--- DATA FOR PROCESSING ---

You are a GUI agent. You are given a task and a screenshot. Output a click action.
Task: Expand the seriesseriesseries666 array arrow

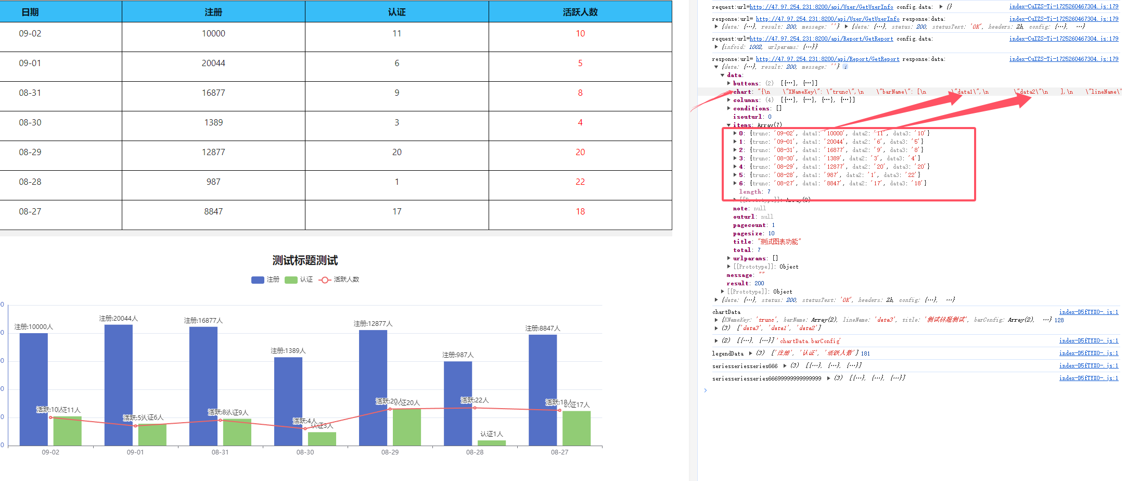pos(785,366)
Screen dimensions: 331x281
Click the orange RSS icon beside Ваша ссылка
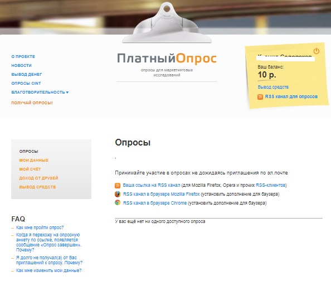click(x=118, y=185)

---

▶ _PROBLEM STATEMENT_
The whole listing above is to be repeated exactly, apart from its pictures.

▶ _WRITTEN SOLUTION_
You are a GUI agent. You are given a task and a screenshot. Output a click action.
Task: Expand the seriesseriesseries666 array arrow

pos(785,366)
Screen dimensions: 331x281
Click the orange RSS icon beside Ваша ссылка
click(x=118, y=185)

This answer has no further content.